Least privilege means an information security concept that entities (people, processes, devices) must be assigned the fewest privileges consistent with their assigned duties and functions. For example, this approach defines zero access by default and then opens or adds access as required, but provides no more than the minimum necessary to perform the required functions or tasks.

Line manager means the direct manager in a division who is responsible for the management of employees.

Local facility means a network of interconnected computers and equipment operated by a particular faculty, department or other organisational unit of the University and for which the Executive Director, Infrastructure Services is not responsible, whether or not that network is also connected to the central facilities, including all associated computing and network facilities.

Non-compliance means any action or inaction that is contrary to this Information Security Policy and its related processes or standards. Breaches of this policy and suspected security weaknesses should be promptly reported to the line manager or the Executive Director, Infrastructure Services.

Privileged user means a user with a high level of access to data (read, update, delete) and is able to perform functions over and above those that can be completed by the majority of users.

Provider means the University division which provides and manages any part of the facilities.

Segregation of duties means controls that represent the separation of incompatible duties and/or responsibilities. Segregation of duties helps to ensure that one person is not able to:

(a)   conceal errors and/or irregularities;

(b)   cause the inaccurate or incomplete reporting of financial information; and

(c)   commit fraud, theft or other illegal acts.

Significant assets means information assets that support the efficient and effective operation of key business processes.
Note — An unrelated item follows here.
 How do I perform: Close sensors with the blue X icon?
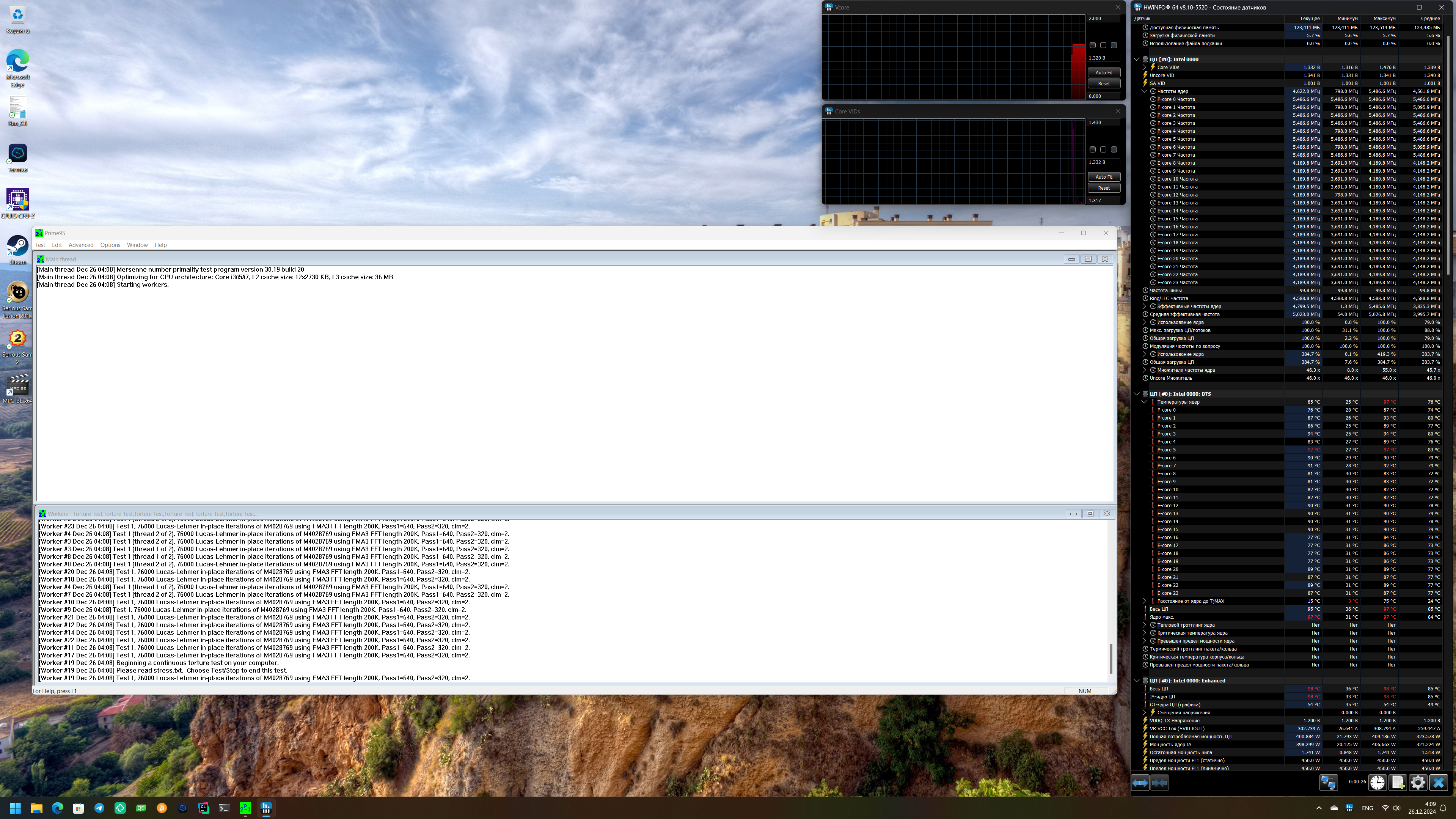coord(1439,783)
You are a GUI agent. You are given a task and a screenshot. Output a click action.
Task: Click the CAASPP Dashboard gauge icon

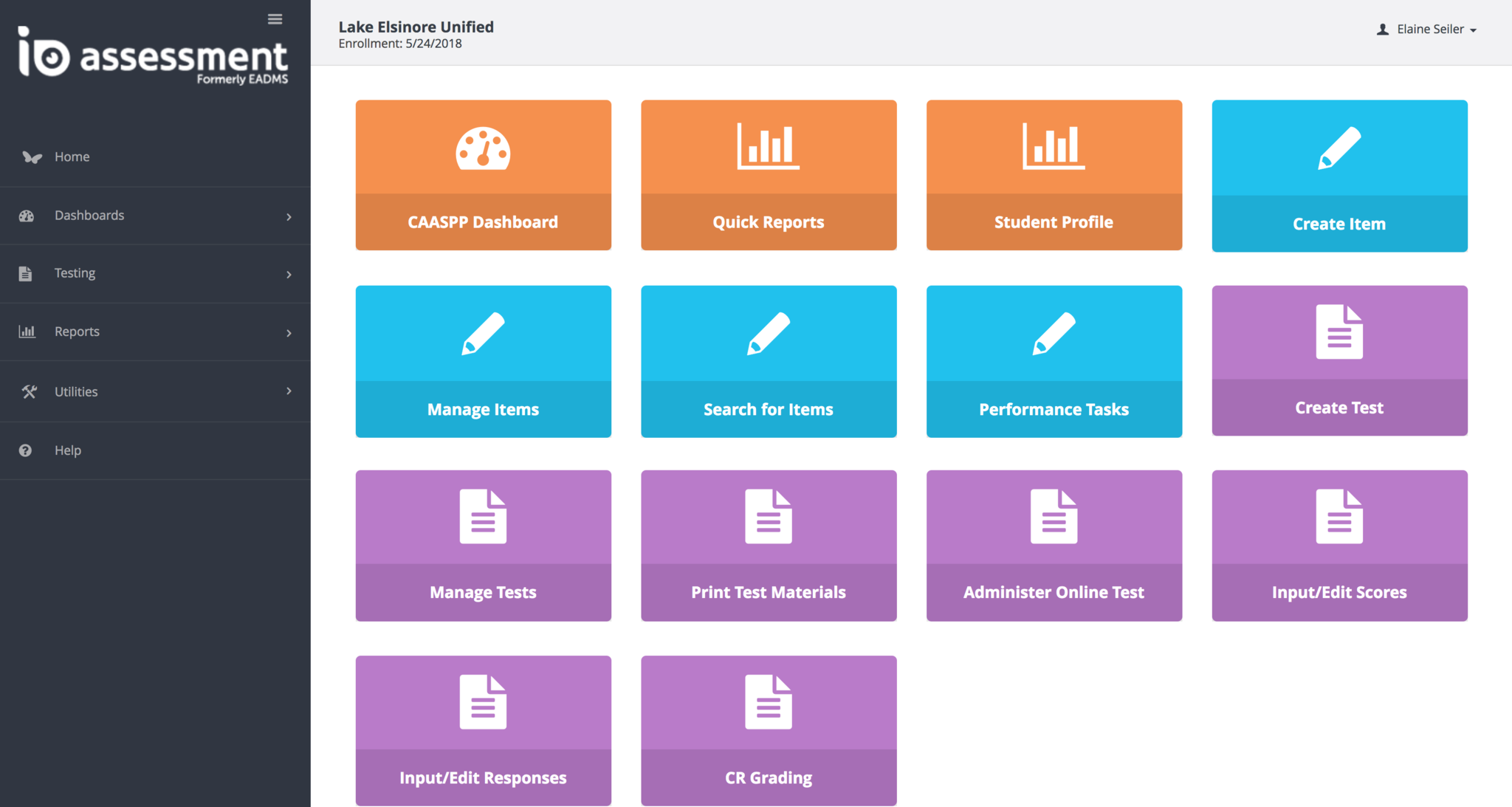tap(483, 148)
Significant assets can be identified by undertaking an assessment in accordance with the University’s Risk Management Policy to determine if the information has value to the University.

Student has the meaning given to it in Part 8, Division 1 – Student Misconduct – of the Academic Board Regulation.

Use means any act or omission by a user which affects in any way the operation of the central facilities or a local facility.

User(s) means any member of staff or a student, or any other person who uses the central facilities or a local facility, including a provider and any officer, employee or agent of a provider.

POLICY APPROVER

Vice-Principal Administration and Finance & CFO

POLICY STEWARD

Executive Director, Infrastructure Services

REVIEW

This policy is to be reviewed by 2 June 2021.

VERSION HISTORY

Version

Authorised by

Approval Date

Effective Date

Sections modified

1

Vice Principal Administration & Finance on behalf of the Senior Vice-Principal

27 Mar 2014

27 Mar 2014

N/A

2

Vice-Principal Administration and Finance & CFO

2 June 2016

21 July 2016

New version arising from the Policy Consolidation Project. This policy and its supporting processes replace the former Information Security Policy MPF1270, Computer Operations Procedure MPF1272, Data Centre Physical Security Procedure MPF1273, Disaster Recovery Procedure MPF1286, Information Classification and Handling Procedure MPF1274, Logging and Monitoring Procedure MPF1275, Network Security Procedure MPF1276, Service Development Security Requirements Procedure MPF1277 and User and System Access Procedure MPF1278.